🤖 AI Summary
Robot joint friction modeling has long suffered from a trade-off among accuracy, interpretability, and generalizability: physics-based models rely heavily on expert knowledge and lack adaptability, whereas neural networks offer flexibility but suffer from poor robustness and limited interpretability. This paper introduces symbolic regression (SR) to robot friction modeling for the first time, synergistically integrating physical priors with data-driven learning to automatically discover interpretable, closed-form analytical expressions from real-world torque–velocity–load measurements of a KUKA LWR-IV+ manipulator. The resulting model achieves complexity comparable to classical models (e.g., LuGre or Dahl), yet delivers significantly improved prediction accuracy.
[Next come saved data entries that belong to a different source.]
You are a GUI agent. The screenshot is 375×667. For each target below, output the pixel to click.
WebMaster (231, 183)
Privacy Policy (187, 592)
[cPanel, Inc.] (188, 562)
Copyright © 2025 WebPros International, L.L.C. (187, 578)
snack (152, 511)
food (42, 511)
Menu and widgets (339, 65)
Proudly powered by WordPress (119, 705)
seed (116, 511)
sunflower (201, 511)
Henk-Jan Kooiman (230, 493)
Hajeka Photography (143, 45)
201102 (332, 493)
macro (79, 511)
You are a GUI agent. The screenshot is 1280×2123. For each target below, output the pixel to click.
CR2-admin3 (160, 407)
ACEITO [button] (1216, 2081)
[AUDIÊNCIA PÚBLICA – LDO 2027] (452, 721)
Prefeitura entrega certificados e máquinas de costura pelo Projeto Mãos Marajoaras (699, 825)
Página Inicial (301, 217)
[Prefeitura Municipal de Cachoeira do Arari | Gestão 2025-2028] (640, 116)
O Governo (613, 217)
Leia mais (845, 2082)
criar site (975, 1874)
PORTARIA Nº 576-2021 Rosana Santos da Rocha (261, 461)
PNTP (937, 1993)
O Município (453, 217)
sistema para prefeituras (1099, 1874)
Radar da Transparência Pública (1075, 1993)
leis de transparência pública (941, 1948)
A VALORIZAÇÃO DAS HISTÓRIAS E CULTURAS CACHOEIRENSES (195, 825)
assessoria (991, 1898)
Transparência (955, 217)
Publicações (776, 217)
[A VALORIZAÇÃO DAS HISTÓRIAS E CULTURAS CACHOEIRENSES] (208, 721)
Crucially, it natively supports extensions to load-dependent behavior and coupled dynamic effects—addressing longstanding limitations in both interpretability and adaptability of conventional friction models.
📝 Abstract
Accurately modeling the friction torque in robotic joints has long been challenging due to the request for a robust mathematical description. Traditional model-based approaches are often labor-intensive, requiring extensive experiments and expert knowledge, and they are difficult to adapt to new scenarios and dependencies. On the other hand, data-driven methods based on neural networks are easier to implement but often lack robustness, interpretability, and trustworthiness--key considerations for robotic hardware and safety-critical applications such as human-robot interaction. To address the limitations of both approaches, we propose the use of symbolic regression (SR) to estimate the friction torque. SR generates interpretable symbolic formulas similar to those produced by model-based methods while being flexible to accommodate various dynamic effects and dependencies. In this work, we apply SR algorithms to approximate the friction torque using collected data from a KUKA LWR-IV+ robot. Our results show that SR not only yields formulas with comparable complexity to model-based approaches but also achieves higher accuracy. Moreover, SR-derived formulas can be seamlessly extended to include load dependencies and other dynamic factors.